**TASK REQUIREMENTS**
Please answer from the construction safety text below: what was the most common OSHA violation in the construction industry in both 2020 and 2021?

**SELECTION**
————————

Construction is among the most dangerous industries in the United States. Workers in the construction industry are at risk of all of OSHA’s Fatal Four, which, together, were responsible for approximately 58% of construction worker deaths in 2021.
Falls, the first and most deadly of the Fatal Four, accounted for more than 1 in 3 jobsite deaths in 2019. Still, the construction industry hasn’t made a change; the most common OSHA violation in the industry in both 2020 and 2021 was failure to provide necessary fall protection to workers.
But it’s not just dangers on the job that make construction deadly. According to a recent report published by the CDC, construction has the highest drug overdose mortality rate of all industries. In fact, the 162.6 deaths per 100,000 workers that the construction industry suffered was a far greater number than the food preparation industry, in second place at 117.9 per 100,000.
In 2022, OSHA conducted 31,820 inspections, 56% of which were unprogrammed, or brought on by employee complaints, injuries, fatalities, or referrals. In this blog, we will explore construction companies that have pushed their workers to the limit - and faced the consequences for their bad actions.

————————

**EXTRACTED DATA**
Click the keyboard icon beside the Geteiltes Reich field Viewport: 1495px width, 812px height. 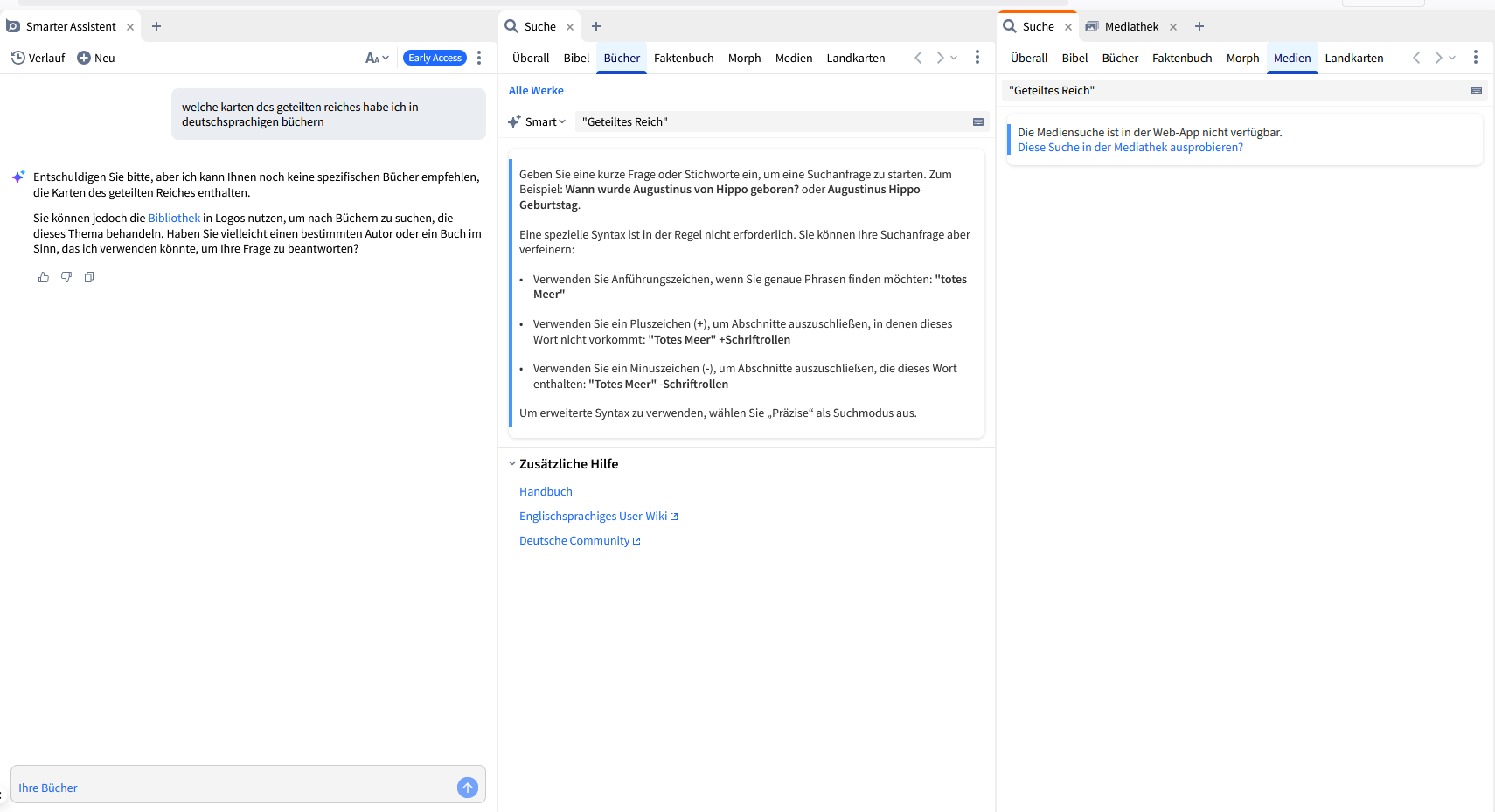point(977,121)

————————

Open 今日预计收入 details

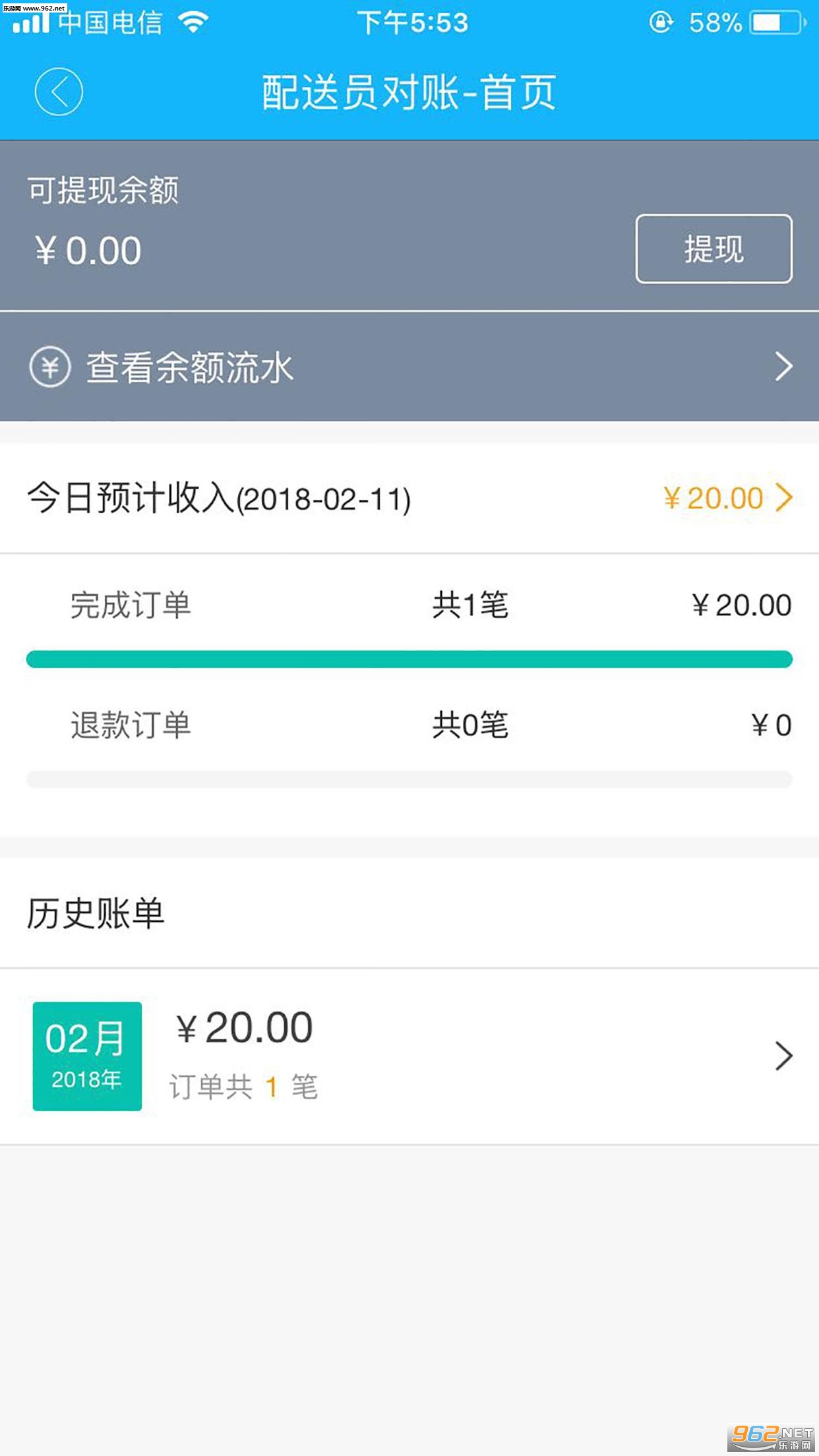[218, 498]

————————

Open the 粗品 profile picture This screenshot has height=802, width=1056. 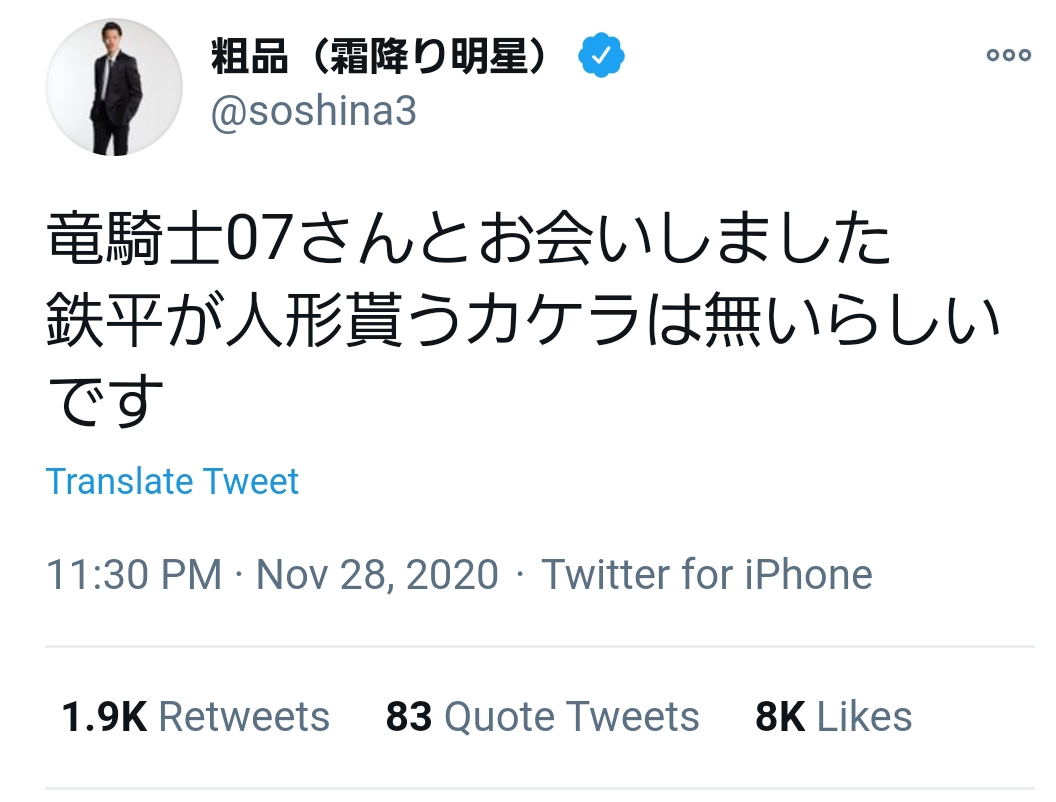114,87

————————

**PROBLEM SOLUTION**
Failure to provide necessary fall protection to workers.